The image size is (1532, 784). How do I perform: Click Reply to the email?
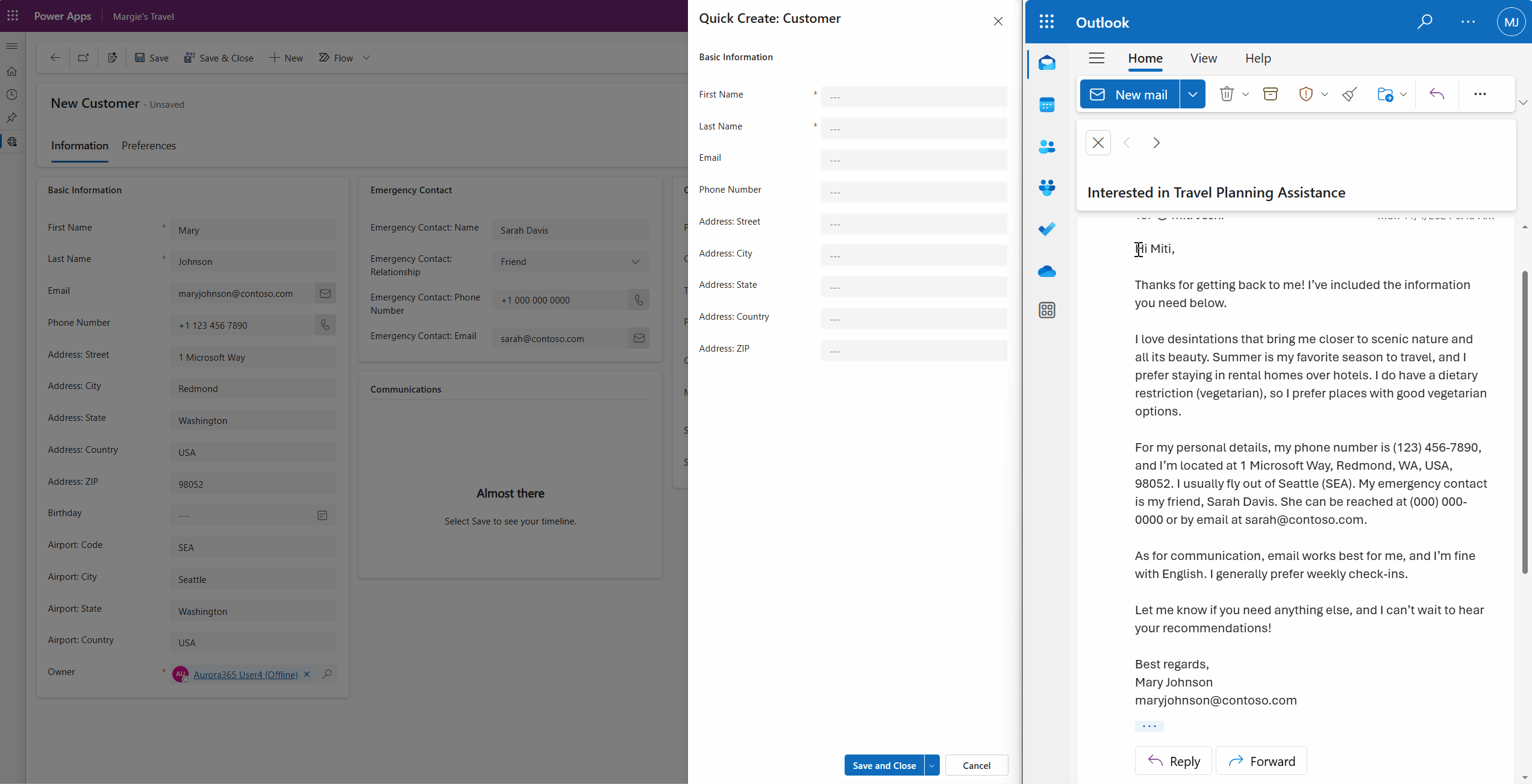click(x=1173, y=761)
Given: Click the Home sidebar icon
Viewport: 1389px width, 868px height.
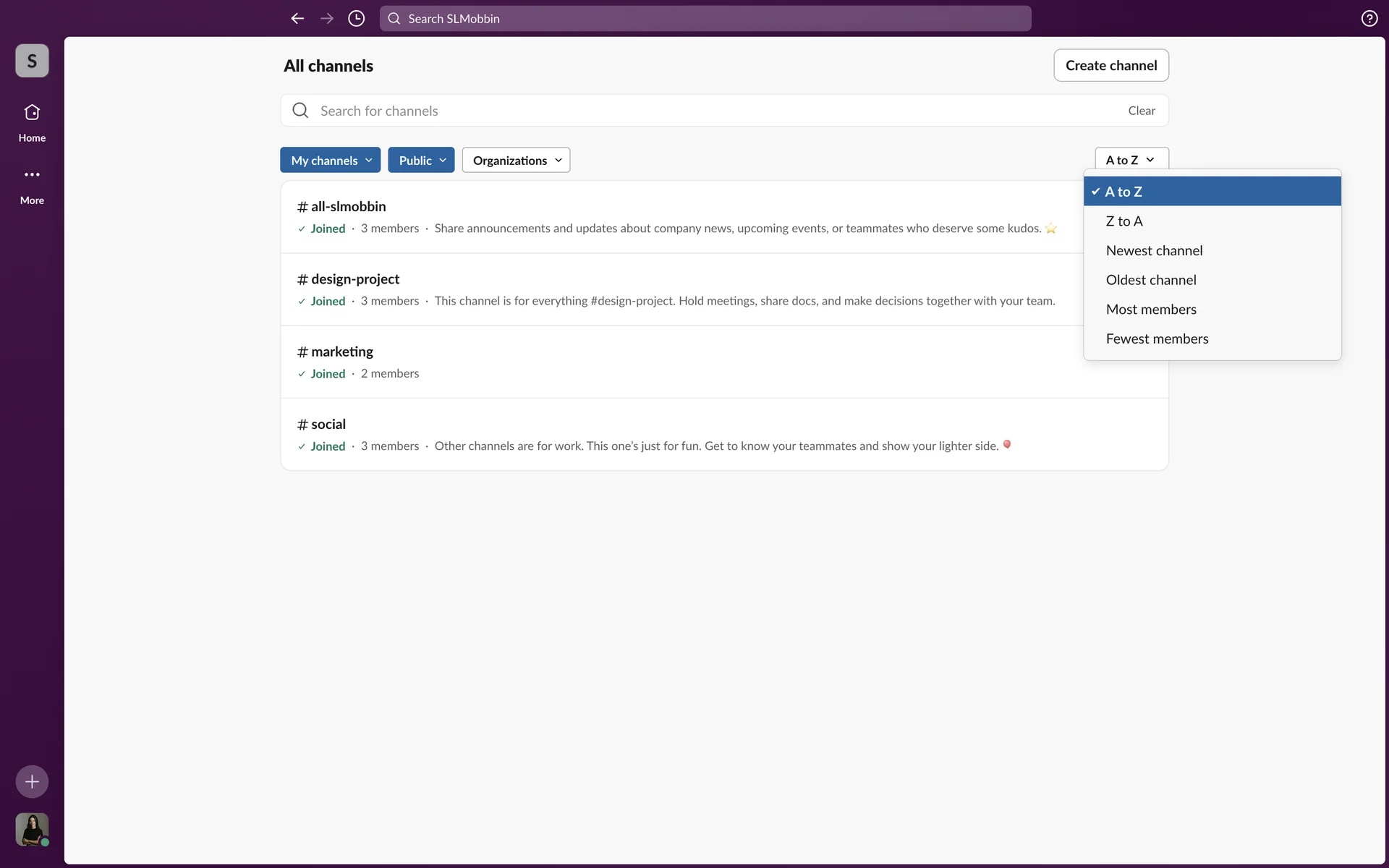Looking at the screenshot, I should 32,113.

═══

BRIEF: Retype, without any picture, exactly the lines from the one with "Given: Click the Home sidebar icon" through the end of the entries, inclusive.

RESPONSE AREA:
Given: Click the Home sidebar icon
Viewport: 1389px width, 868px height.
Looking at the screenshot, I should 32,113.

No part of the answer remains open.